Maharashtra and Bihar were involved in a turf war in 2020 over who called the shots over the investigation into the death of Bollywood actor Sushant Singh Rajput. The Bihar elections were then around the corner, Rajput’s relatives were connected with the BJP and the BJP-Janata Dal (United) wanted to make an icon of the actor in his home state. When the case was put up before the Supreme Court, Maharashtra and Bihar filed caveat pleas, each stating that their arguments should be heard before the other and only then a judgment passed. The BJP attributed his death to a Bollywood ‘syndicate’ patronised by politicians to embarrass the Sena. The court asked for a CBI probe.
Uddhav was adopted as a role model by the Aam Aadmi Party when it decided that the Opposition should not be the placid “nice guy” while the BJP ran roughshod over its governments through “false” cases foisted by Central agencies. The AAP’s immediate context was a seditious tweet put out by a BJP cheerleader from Delhi, Tajinder Pal Singh Bagga, against the Delhi CM Arvind Kejriwal.

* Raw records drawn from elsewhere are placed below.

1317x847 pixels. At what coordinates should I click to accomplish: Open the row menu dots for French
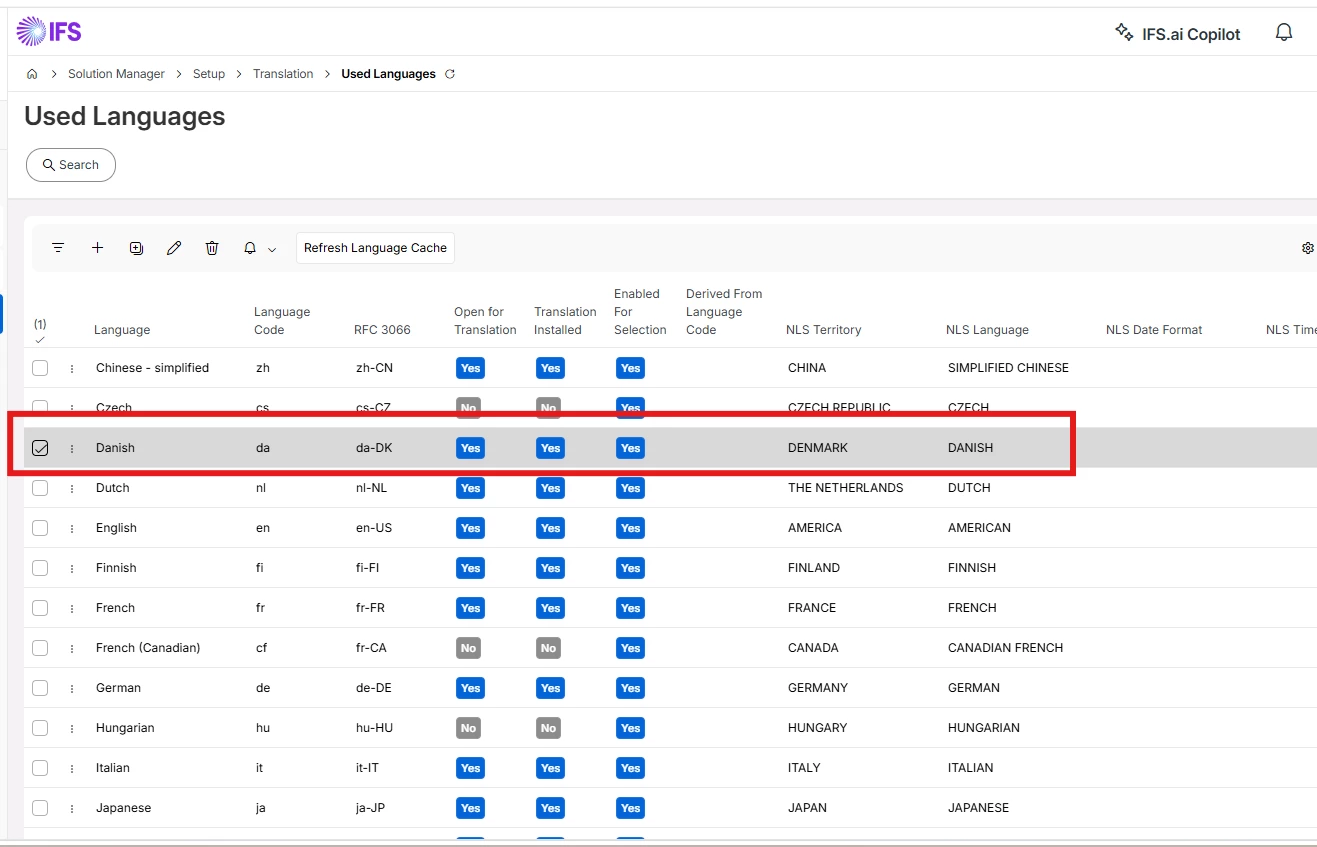click(x=72, y=608)
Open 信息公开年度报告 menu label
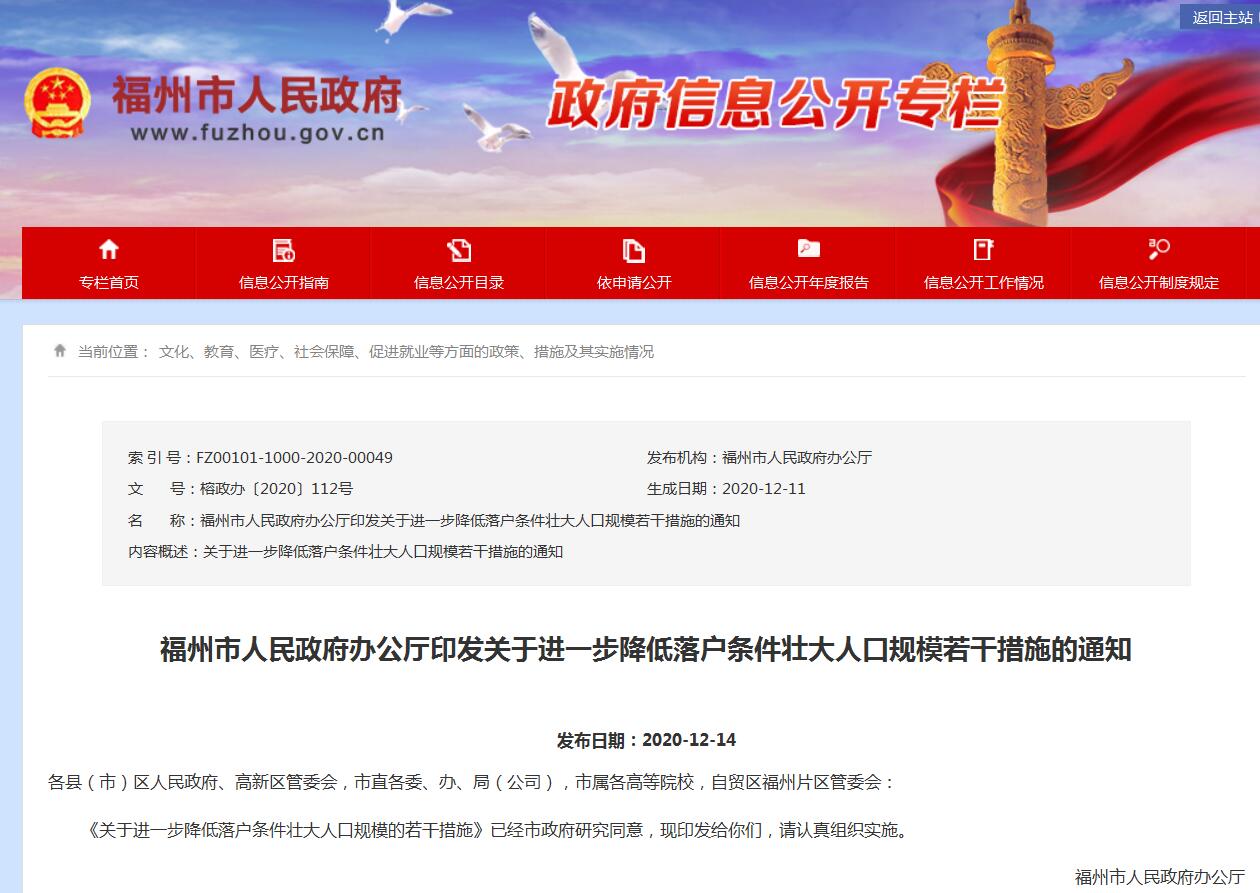Image resolution: width=1260 pixels, height=893 pixels. pyautogui.click(x=808, y=282)
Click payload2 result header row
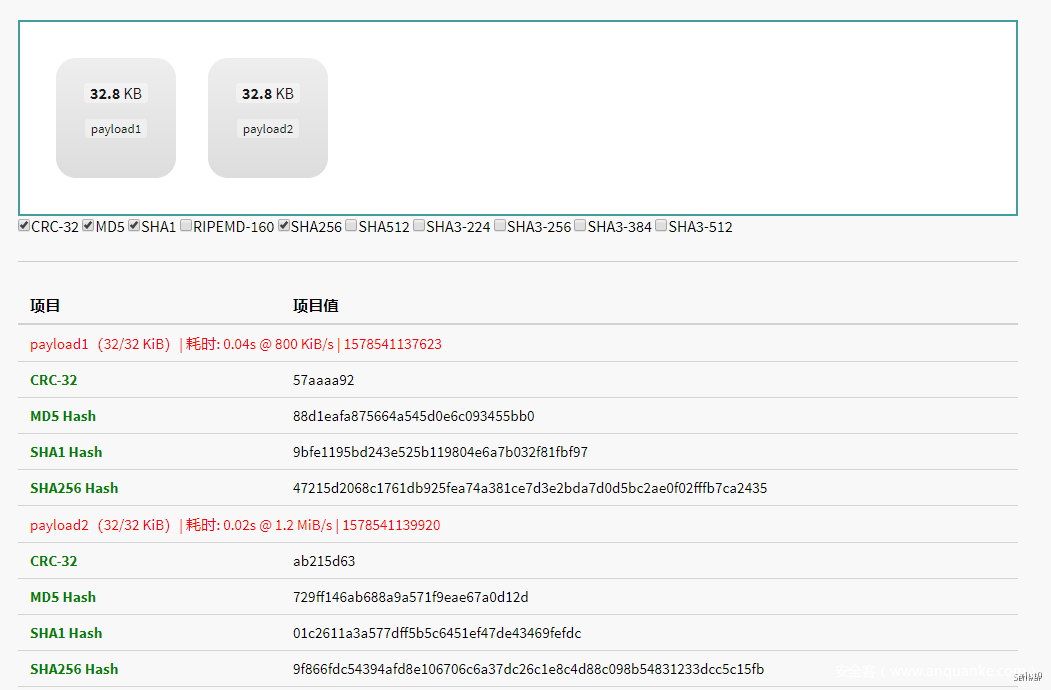The height and width of the screenshot is (690, 1051). [235, 525]
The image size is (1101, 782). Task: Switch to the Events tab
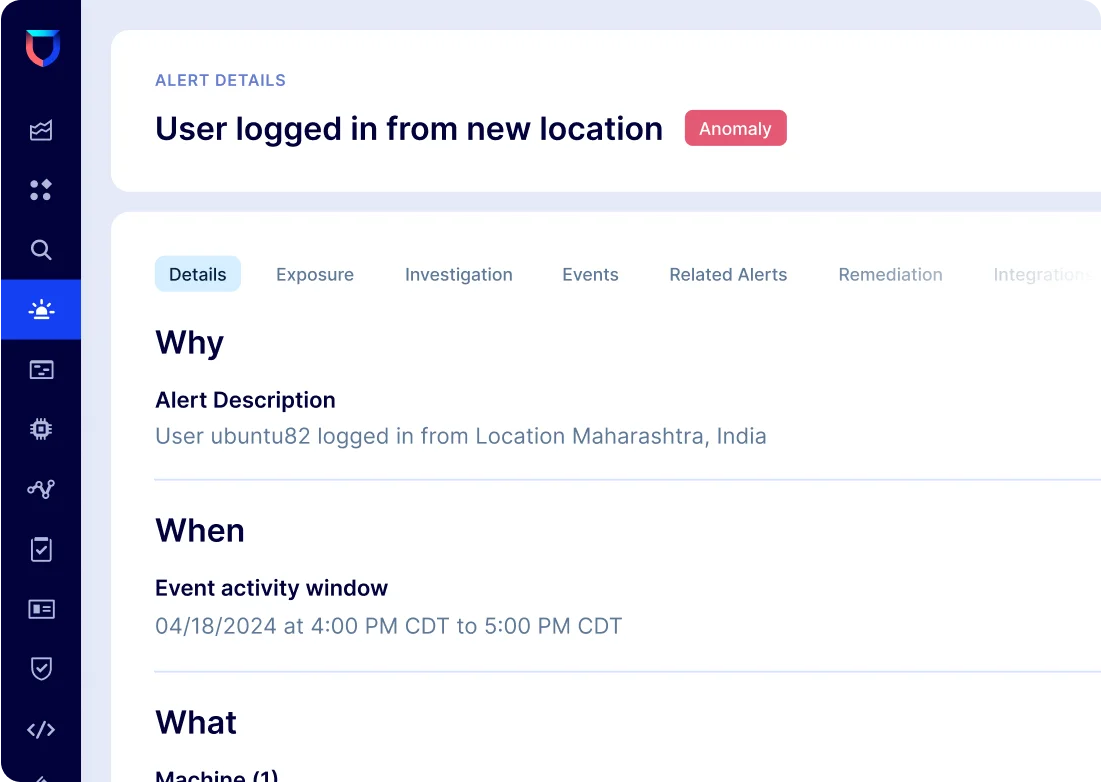590,275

Not as adept as the Sena in managing the intricacies of power play, the Punjab police arrested Bagga from his Delhi home on May 6, prior to which an FIR was registered against him on grounds ranging from fomenting communal enmity to criminal intimidation. As the Punjab police were en route to Mohali with Bagga, the convoy was intercepted by the Haryana Police, evidently tipped off by the Centre. It helped the BJP that the Haryana government and the Delhi cops were on its side — a circumstance that the AAP government didn’t factor in when it embarked on the Bagga venture. Eventually, the Punjab and Haryana High Court stayed his arrest until early July when the case will be heard.

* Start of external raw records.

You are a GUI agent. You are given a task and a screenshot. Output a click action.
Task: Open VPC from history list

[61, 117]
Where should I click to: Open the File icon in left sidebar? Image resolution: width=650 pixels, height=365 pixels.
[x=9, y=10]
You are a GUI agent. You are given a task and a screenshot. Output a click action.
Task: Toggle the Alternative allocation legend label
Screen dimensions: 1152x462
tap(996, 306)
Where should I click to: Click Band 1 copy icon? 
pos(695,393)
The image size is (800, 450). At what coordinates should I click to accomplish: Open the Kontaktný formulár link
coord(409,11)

But no case impinging on two states was as flagrant in ignoring procedures as the apprehension of Jignesh Mevani, the Dalit MLA from Gujarat’s Vadgam, who was punished for tweeting about Modi’s links with Nathuram Godse, Gandhi’s assassin, on the eve of the PM’s visit to the state. In an extraordinary performance, acting on a complaint lodged in Assam’s Kokrajhar, the Kokrajhar cops journeyed to Vadgam, picked up Mevani after ransacking his home, impounding his parents’ mobile phone and his computer, arrested him at night and produced him in Assam the following morning.
Mevani’s woes didn’t end. A lady cop accused him of misbehaving with her in a police van which also seated two of her colleagues. The Barpeta court granted him bail and made damaging observations about the Assam police some of which were later shelved by the Guwahati High Court. Has Modi’s cooperative federalism slogan outlived its salience? It would seem so.